Jansen is quick to point out that instructors do not become pen-pals with prisoners, nor are they required to make personal visits. No personal information is shared; in fact, instructors may only volunteer their first names if they request it themselves, and only once a student has reached the graduate level.
This, Jansen said, is done for the protection of the instructors as well as to keep the program focused on biblical study. Prisoners are referred to other agencies for needs such as clothing and housing for themselves or their children.
"Our focus is to impact people with the word of God," she said, "but that's where we draw our boundaries. We let people who are better gifted in other areas take care of other needs."
According to deVries, it's hard to determine who benefits more: the prisoners or Crossroad volunteers.
"The dividing wall of those on the outside versus those on the inside is diminished as knowledge replaces fear," he said. "There's a sense of surprising spiritual fellowship developed between people who apparently have nothing in common other than the planet Earth and Jesus."
Once out of prison, Crossroad also has proven to help ex-offenders, like Julie Schmitt, shape their lives on the outside.

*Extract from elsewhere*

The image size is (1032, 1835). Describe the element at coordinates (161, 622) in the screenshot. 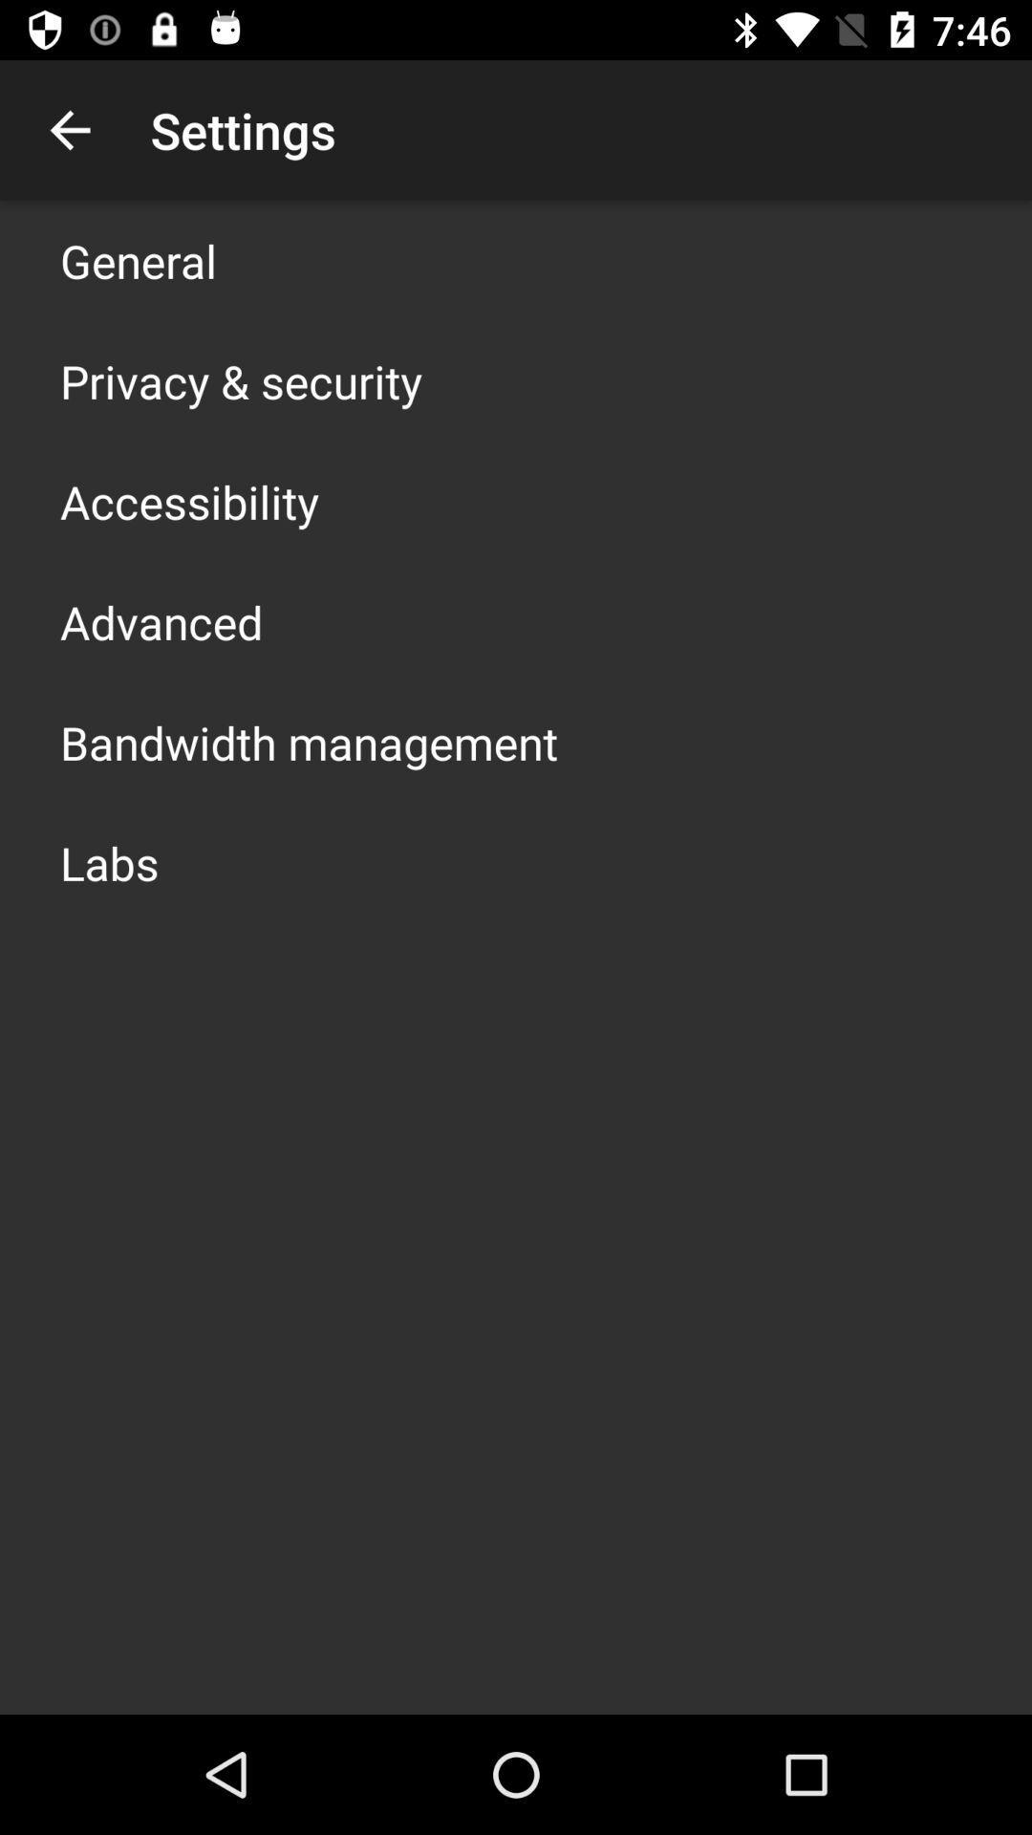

Schmitt, a 1972 West Catholic High School graduate, was a model and a flight attendant in her twenties and thirties, a life that took her from Grand Rapids to California, Arizona and Miami.
The jet-set life also landed her in jail. Schmitt was arrested repeatedly in her twenties and thirties for drunken driving and cocaine possession.

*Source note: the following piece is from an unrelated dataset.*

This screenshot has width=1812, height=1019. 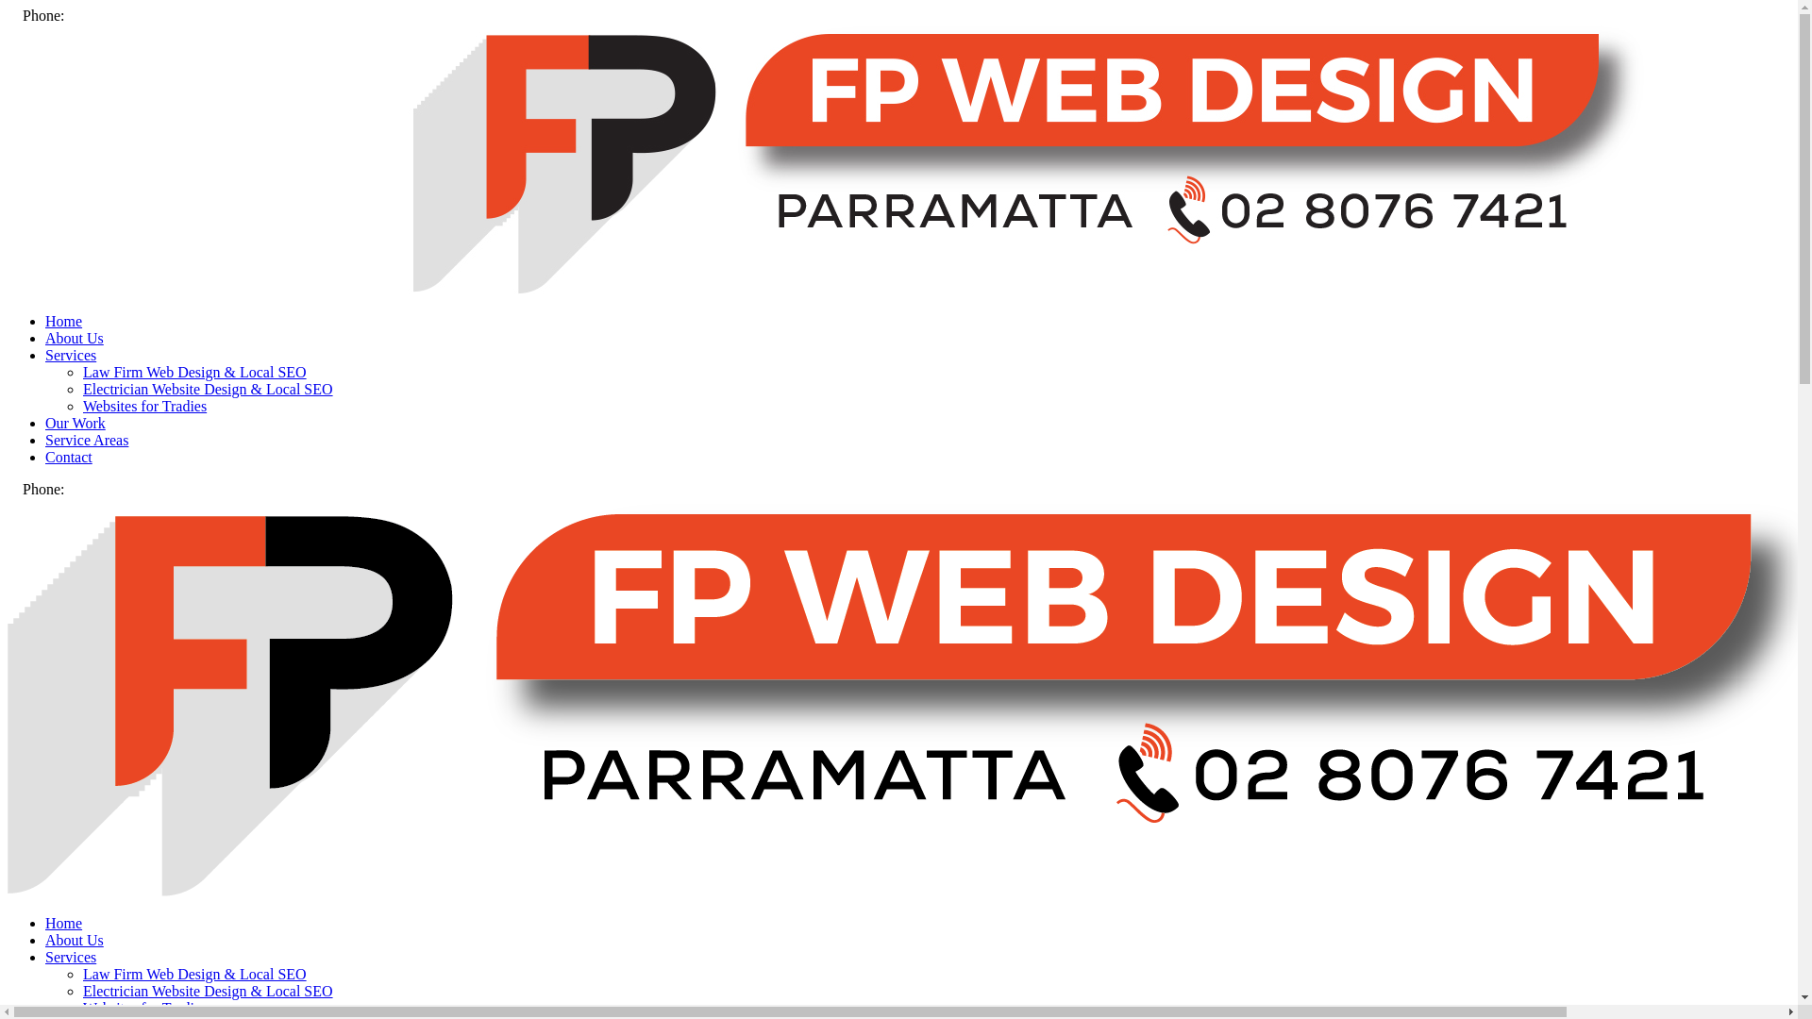 I want to click on 'Law Firm Web Design & Local SEO', so click(x=194, y=372). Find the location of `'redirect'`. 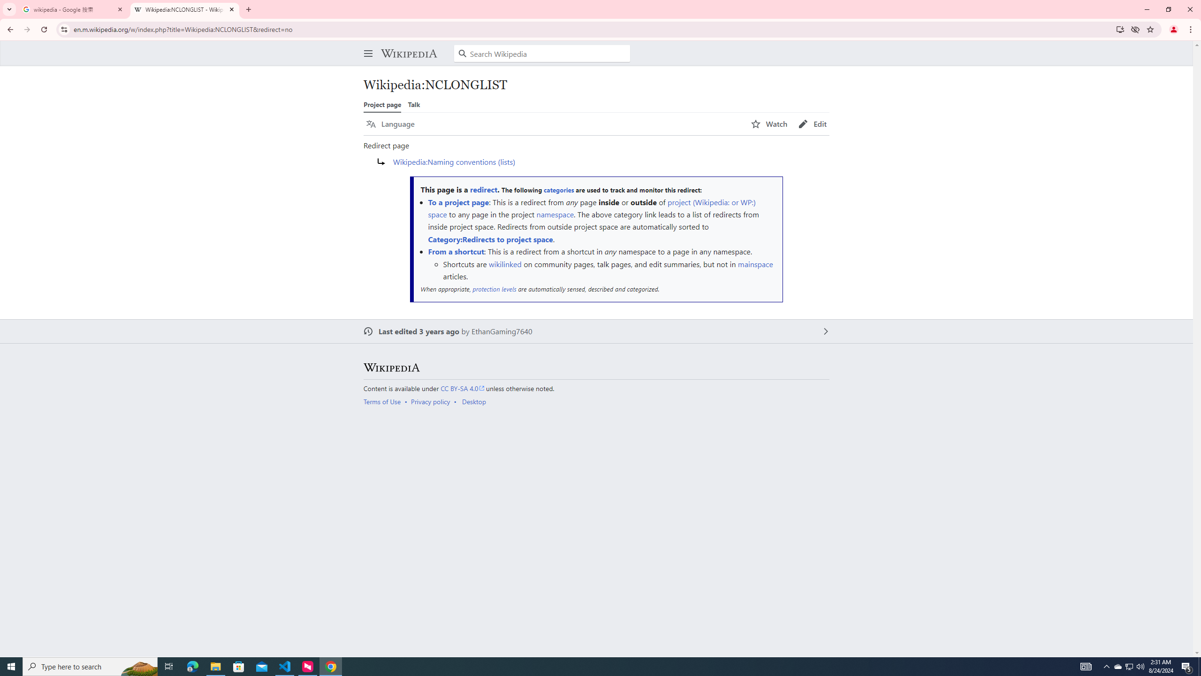

'redirect' is located at coordinates (483, 189).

"My life was a mess," said Schmitt, now 46. "At one time I've got life at my fingertips, and the next thing I know I'm sitting in prison. I was in the pits of Hell. I thought I was being punished, so I turned my back on God."
After her last run-in with the law in 1986 caused her to temporarily lose custody of her two children, Schmitt finally made her way back to God.

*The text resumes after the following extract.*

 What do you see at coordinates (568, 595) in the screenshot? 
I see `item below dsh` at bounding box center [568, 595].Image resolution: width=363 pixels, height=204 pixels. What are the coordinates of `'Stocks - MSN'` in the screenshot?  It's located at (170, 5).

Through court-ordered treatment centers and Alcoholics Anonymous meetings, Schmitt rededicated her life to the Lord when she returned to Grand Rapids in 1991.
With her children returned to her and a solid membership with Resurrection Life Church, she focused on a new goal: to spread God's word to women in trouble with the law.
"I knew that these women sitting in prison and in treatment centers were not as hard or as angry as they seemed," she said. "I wanted to show them that they don't hate, they just don't know how to love, and they have no idea what Jesus Christ can do in their lives."
Now a trades broker living in Grandville, Schmitt visits Project Rehab once a week, where she ministers to the program's female clients.
For deVries, it's all part of planting a seed and watching it take root. "Prisoners need what those of us on the outside have," he said, "which is order, discipline and caring."
But, he insists, we also need what prisoners have to offer: a fresh, new look on grace, and on what it is to call on the name of the Lord out of a seemingly hopeless situation.
"I know I need that," he said, "desperately."